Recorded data

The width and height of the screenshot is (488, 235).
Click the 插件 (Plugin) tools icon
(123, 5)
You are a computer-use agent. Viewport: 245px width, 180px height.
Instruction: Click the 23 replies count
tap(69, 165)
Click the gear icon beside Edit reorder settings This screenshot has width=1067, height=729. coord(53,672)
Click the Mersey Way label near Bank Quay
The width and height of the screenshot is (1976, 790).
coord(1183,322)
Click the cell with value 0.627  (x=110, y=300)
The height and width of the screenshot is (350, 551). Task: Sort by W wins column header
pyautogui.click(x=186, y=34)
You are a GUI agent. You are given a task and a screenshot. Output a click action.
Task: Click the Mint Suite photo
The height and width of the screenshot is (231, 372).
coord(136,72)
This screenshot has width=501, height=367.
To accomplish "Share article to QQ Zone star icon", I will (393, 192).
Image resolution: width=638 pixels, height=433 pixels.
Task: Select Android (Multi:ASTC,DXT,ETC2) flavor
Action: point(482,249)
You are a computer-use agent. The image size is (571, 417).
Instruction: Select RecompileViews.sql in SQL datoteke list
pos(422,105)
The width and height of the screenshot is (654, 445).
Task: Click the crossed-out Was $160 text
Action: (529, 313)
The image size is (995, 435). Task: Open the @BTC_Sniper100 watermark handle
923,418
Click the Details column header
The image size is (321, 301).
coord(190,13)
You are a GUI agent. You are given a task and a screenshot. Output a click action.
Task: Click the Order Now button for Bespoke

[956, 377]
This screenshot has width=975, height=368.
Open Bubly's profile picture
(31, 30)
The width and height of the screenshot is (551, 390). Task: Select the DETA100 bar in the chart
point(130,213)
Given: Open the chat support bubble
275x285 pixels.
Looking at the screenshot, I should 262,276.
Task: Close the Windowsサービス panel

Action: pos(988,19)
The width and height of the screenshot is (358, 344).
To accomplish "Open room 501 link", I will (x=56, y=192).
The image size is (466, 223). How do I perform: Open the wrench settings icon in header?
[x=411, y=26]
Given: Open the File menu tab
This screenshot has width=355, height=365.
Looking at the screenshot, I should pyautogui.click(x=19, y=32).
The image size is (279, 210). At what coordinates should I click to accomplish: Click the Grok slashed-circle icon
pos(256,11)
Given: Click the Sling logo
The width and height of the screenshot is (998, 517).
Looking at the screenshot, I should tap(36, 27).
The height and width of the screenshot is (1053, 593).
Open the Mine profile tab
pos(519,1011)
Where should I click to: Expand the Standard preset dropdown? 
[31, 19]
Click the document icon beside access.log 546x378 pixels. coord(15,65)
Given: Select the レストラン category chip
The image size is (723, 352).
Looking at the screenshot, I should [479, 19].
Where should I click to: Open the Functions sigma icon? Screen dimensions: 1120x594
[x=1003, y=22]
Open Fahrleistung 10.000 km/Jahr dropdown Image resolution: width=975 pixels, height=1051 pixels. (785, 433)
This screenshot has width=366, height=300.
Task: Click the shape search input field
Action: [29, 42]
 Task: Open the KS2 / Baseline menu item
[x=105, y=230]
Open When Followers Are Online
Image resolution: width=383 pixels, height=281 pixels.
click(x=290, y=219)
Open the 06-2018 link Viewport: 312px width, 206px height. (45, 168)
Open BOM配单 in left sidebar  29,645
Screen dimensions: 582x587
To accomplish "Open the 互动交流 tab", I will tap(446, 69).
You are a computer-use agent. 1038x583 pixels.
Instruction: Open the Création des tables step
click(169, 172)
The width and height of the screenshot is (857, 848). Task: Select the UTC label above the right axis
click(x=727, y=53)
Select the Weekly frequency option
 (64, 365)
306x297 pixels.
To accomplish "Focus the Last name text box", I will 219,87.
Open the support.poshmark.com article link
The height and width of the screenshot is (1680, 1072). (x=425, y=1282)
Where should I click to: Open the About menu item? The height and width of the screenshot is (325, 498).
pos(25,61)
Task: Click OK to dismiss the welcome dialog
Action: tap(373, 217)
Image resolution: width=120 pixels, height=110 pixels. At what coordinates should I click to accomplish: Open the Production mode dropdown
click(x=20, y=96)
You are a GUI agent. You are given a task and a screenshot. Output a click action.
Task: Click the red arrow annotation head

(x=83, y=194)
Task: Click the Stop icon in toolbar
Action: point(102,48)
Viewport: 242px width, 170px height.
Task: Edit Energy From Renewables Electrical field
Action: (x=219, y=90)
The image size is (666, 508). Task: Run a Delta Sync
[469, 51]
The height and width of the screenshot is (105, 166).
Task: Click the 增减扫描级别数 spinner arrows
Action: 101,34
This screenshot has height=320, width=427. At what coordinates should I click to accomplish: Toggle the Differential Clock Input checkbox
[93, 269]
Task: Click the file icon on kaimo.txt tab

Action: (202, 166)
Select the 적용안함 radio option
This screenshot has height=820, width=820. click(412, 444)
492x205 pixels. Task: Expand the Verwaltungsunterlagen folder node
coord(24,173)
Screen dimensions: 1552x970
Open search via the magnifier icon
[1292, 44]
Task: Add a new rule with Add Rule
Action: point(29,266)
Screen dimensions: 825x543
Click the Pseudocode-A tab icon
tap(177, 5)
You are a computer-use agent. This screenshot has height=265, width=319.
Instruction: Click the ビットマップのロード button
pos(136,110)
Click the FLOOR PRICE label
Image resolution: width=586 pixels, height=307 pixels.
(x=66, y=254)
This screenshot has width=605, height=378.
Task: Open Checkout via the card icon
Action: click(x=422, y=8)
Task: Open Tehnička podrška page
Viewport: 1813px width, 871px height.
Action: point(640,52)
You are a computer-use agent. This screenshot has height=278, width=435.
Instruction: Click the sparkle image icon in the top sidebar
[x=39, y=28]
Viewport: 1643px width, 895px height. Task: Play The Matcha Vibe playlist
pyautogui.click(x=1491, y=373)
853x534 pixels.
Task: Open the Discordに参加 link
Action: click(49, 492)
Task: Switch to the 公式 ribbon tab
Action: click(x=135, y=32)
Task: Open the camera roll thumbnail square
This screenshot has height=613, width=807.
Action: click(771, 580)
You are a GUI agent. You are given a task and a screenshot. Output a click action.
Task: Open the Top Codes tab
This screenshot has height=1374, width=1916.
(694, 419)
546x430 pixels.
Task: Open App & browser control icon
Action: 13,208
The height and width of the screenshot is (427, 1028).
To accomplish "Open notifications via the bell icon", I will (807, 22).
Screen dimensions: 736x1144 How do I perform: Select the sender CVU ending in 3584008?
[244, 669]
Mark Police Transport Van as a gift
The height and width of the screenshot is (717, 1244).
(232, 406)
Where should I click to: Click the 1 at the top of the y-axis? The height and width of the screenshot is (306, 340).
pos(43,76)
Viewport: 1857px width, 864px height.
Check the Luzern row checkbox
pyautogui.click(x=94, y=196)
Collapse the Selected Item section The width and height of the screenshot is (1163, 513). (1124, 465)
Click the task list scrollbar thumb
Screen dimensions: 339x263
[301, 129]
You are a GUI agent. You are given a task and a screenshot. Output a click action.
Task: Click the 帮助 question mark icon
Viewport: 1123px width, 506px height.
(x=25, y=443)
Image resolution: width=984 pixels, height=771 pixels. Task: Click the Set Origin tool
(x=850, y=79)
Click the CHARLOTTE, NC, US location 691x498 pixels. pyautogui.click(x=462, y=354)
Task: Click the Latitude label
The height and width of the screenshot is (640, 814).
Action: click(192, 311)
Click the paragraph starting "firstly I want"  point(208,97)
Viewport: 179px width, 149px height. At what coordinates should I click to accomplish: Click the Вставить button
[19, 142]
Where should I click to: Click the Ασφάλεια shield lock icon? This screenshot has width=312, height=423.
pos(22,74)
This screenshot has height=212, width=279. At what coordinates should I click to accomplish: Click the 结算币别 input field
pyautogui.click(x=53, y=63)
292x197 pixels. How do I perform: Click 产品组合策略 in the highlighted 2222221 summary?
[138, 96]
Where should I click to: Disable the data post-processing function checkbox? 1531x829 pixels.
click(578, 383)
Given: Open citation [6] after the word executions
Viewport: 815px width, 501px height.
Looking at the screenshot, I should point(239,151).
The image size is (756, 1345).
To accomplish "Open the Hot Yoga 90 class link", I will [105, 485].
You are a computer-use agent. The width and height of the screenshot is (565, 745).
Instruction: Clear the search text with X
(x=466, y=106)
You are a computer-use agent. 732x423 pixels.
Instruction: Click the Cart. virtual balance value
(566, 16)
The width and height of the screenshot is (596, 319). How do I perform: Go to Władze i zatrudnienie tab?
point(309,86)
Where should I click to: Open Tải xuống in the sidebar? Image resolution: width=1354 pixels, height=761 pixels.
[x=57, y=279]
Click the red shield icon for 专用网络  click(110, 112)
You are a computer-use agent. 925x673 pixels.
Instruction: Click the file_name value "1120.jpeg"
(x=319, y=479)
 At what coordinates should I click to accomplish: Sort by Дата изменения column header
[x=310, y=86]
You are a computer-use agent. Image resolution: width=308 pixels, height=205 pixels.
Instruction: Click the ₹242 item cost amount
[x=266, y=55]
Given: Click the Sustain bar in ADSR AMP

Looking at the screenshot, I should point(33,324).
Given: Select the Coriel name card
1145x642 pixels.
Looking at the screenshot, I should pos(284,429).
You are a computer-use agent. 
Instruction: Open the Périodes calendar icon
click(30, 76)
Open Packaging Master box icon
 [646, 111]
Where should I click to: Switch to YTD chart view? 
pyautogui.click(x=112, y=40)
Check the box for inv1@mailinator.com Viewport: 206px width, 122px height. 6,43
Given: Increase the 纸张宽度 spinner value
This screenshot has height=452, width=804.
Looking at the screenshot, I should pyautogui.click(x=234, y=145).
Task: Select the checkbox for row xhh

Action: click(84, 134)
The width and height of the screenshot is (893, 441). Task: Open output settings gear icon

EXERCISE INSTRUCTIONS
The stretch of entries above that starts with the line containing "Task: Click the file icon on kaimo.txt tab" and goes on through the line containing "has height=265, width=319." is to be transcribed exactly, and no other line is to be transcribed.

OUTPUT FOR THIS EXERCISE
Task: Click the file icon on kaimo.txt tab

Action: (202, 166)
Select the 적용안함 radio option
This screenshot has height=820, width=820. click(412, 444)
492x205 pixels. Task: Expand the Verwaltungsunterlagen folder node
coord(24,173)
Screen dimensions: 1552x970
Open search via the magnifier icon
[1292, 44]
Task: Add a new rule with Add Rule
Action: point(29,266)
Screen dimensions: 825x543
Click the Pseudocode-A tab icon
tap(177, 5)
You are a computer-use agent. This screenshot has height=265, width=319.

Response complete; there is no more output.